Full sample code can be found here
Corollary and converse
A corollary of the question would be; given reference collapsing in a templated function, how is the r-value/l-value nature of the argument maintained? The answer - use std::forward<T>(t).
Converse; does std::forward solve all your "universal reference" problems? No it doesn't, there are cases where it should not be used, such as forwarding the value more than once.
Brief background to perfect forwarding
Perfect forwarding may be unfamiliar to some, so what is perfect forwarding?

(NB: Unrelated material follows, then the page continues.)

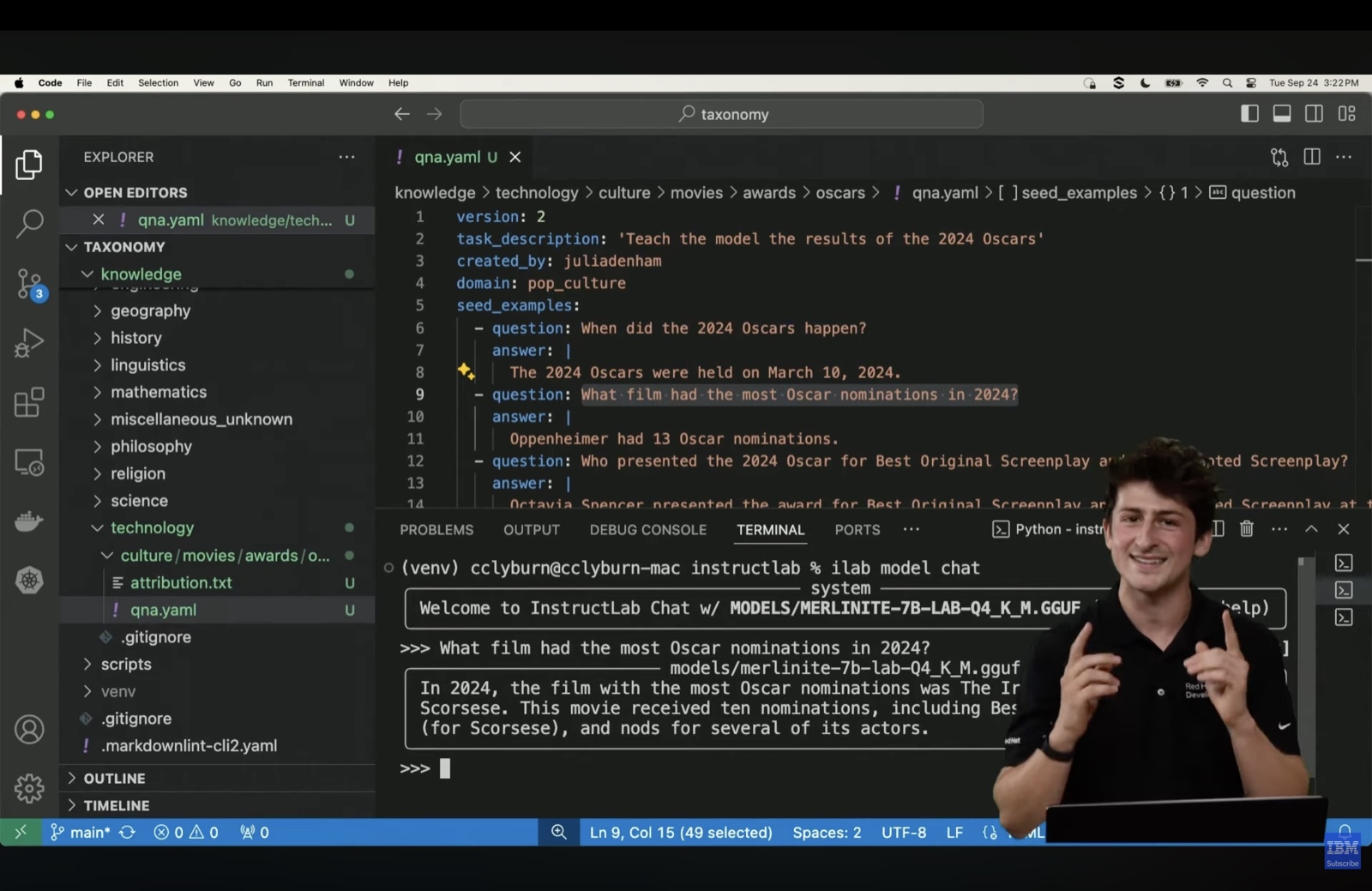
Task: Click the Spaces: 2 indentation setting
Action: (x=827, y=832)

In brief, perfect forwarding is there to ensure that the argument provided to a function is forwarded (passed) to another function with the same value category (basically r-value vs. l-value) as originally provided. It is typically used with template functions where reference collapsing may have taken place.
Scott Meyers gives the following pseudo code in his Going Native 2013 presentation to explain the workings of std::forward (at approximately the 20 minute mark);
template <typename T>
T&& forward(T&& param) { // T&& here is formulated to disallow type deduction
if (is_lvalue_reference<T>::value) {
return param; // return type T&& collapses to T& in this case
}
else {
return move(param);
}
}
Perfect forwarding depends on a handful of fundamental language constructs new to C++11 that form the bases for much of what we now see in generic programming:
Reference collapsing
Rvalue references
Move semantics
The use of std::forward is currently intended in the formulaic std::forward<T>, understanding how std::forward works helps understand why this is such, and also aids in identifying non-idiomatic or incorrect use of rvalues, reference collapsing and ilk.

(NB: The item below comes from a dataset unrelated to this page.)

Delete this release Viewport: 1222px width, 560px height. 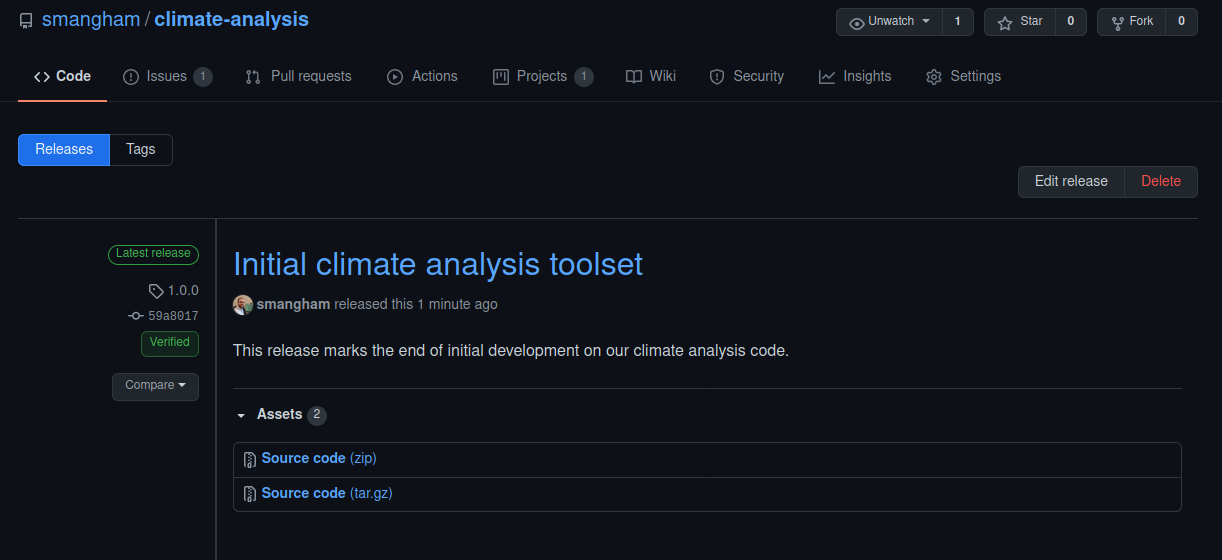click(1161, 182)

Thomas Becker provides a nice, but dense write up on the perfect forwarding problem and solution.
What are ref-qualifiers?
The ref-qualifiers (lvalue ref-qualifier & and rvalue ref-qualifier &&) are similar to the cv-qualifiers in that they (the ref-qualified members) are used during overload resolution to determine which method to call. They behave as you would expect them to; the & applies to lvalues and && to rvalues. Note: Unlike cv-qualification, *this remains an l-value expression.
Here is a practical example.
struct concat {
std::vector<int> state;
std::vector<int> const& operator()(int x)&{
state.push_back(x);
return state;
}
std::vector<int> operator()(int x)&&{
state.push_back(x);
return std::move(state);
}
std::vector<int> const& operator()()&{ return state; }
std::vector<int> operator()()&&{ return std::move(state); }
};
This function object takes an x, and concatenates it to an internal std::vector. It then returns that std::vector.
If evaluated in an rvalue context it moves to a temporary, otherwise it returns a const& to the internal vector.
Now we call apply:
auto result = apply( concat{}, std::make_tuple(2) );
because we carefully forwarded our function object, only 1 std::vector buffer is allocated. It is simply moved out to result.
Without the careful forwarding, we end up creating an internal std::vector, and we copy it to result, then discard the internal std::vector.
Because the operator()&& knows that the function object should be treated as a rvalue about to be destroyed, it can rip the guts out of the function object while doing its operation. The operator()& cannot do this.
Careful use of perfect forwarding of function objects enables this optimization.
Note, however, that there is very little use of this technique "in the wild" at this point. Rvalue qualified overloading is obscure, and doing so to operator() moreso.
I could easily see future versions of C++ automatically using the rvalue state of a lambda to implicitly move its captured-by-value data in certain contexts, however.